Jej sztuka jest ciągłym przetwarzaniem, transformacją, procesem destrukcji i tworzenia nowych rzeczy. Wszystko zaczęło się od likwidacji garażu w którym przechowywała stare prace. – W poczuciu frustracji i zmęczenia, poszukując sposobu na przechowywanie nieudanych prac, badając możliwości ich zmniejszenia, zmiany i skondensowania formy, artystka zaczęła ciąć swoje obrazy, sklejać je i następnie sprasowywać. W taki sposób powstają obiekty malarskie Teplickiej, których tworzywem i esencją jest samo malarstwo – tłumaczą organizatorzy wystawy.

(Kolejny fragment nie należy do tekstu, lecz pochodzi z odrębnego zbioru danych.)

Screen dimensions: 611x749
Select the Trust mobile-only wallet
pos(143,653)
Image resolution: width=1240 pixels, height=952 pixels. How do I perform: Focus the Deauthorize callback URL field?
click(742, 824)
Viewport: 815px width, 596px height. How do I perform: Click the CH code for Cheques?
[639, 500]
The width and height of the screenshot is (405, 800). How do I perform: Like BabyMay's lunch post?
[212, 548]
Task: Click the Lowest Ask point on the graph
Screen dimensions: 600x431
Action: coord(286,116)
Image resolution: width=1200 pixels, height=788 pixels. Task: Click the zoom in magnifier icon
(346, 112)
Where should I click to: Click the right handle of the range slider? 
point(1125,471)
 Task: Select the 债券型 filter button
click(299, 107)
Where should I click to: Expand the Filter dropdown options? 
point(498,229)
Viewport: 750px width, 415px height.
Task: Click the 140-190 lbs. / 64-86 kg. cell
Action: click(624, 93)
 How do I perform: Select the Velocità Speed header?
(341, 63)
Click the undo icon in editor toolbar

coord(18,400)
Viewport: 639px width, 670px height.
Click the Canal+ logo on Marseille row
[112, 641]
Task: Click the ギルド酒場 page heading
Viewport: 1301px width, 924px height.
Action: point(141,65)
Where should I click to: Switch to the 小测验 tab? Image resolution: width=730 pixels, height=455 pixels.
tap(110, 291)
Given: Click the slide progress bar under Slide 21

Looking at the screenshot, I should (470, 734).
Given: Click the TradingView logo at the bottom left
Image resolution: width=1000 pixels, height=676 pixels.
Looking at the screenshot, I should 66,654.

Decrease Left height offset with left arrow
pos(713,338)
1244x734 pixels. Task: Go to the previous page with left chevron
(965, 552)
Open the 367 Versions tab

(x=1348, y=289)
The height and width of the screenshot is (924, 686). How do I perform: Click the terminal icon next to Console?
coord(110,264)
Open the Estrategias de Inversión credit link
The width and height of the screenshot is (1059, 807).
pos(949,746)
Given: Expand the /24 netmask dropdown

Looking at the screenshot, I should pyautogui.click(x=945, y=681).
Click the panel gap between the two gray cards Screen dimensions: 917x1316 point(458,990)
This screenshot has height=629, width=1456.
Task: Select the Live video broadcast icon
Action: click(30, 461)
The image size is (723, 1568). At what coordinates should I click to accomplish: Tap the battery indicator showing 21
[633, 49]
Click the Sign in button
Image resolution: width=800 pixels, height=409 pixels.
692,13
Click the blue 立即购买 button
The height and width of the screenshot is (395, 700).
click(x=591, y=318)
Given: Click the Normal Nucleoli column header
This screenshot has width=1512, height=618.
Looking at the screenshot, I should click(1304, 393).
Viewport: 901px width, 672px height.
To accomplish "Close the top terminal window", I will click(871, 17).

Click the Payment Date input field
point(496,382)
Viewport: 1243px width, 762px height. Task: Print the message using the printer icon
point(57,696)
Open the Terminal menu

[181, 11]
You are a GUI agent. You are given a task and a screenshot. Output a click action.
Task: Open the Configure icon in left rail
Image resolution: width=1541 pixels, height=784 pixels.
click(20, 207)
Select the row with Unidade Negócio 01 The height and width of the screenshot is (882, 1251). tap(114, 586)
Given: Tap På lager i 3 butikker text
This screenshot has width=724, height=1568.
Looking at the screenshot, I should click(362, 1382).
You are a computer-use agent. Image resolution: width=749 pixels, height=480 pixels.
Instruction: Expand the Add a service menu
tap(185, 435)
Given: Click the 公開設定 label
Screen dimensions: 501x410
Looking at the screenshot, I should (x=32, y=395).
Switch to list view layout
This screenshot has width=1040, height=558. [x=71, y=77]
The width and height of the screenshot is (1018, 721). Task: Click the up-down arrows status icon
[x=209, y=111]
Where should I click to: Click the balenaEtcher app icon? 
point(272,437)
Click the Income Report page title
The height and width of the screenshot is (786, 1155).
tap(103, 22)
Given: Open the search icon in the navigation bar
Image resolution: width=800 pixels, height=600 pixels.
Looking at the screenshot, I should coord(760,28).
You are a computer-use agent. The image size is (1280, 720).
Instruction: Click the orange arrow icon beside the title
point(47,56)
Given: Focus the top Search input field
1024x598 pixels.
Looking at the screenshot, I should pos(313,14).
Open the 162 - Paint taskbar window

Tytułowa „Nuda” jest dla Weroniki Teplickiej potencjałem, niekończącą się możliwością, z której czerpie tworzywo dla swojej twórczości. Powtarzalność jest dla niej siłą napędową, dzięki której może eksplorować ten sam motyw w nieskończoność.
Wystawa Weroniki Teplickiej „Nuda” prezentowana będzie w Galerii Wozownia w Toruniu do 30 sierpnia. Najbliższe warsztaty z artystką zaplanowano na 5, 6 oraz 7 sierpnia.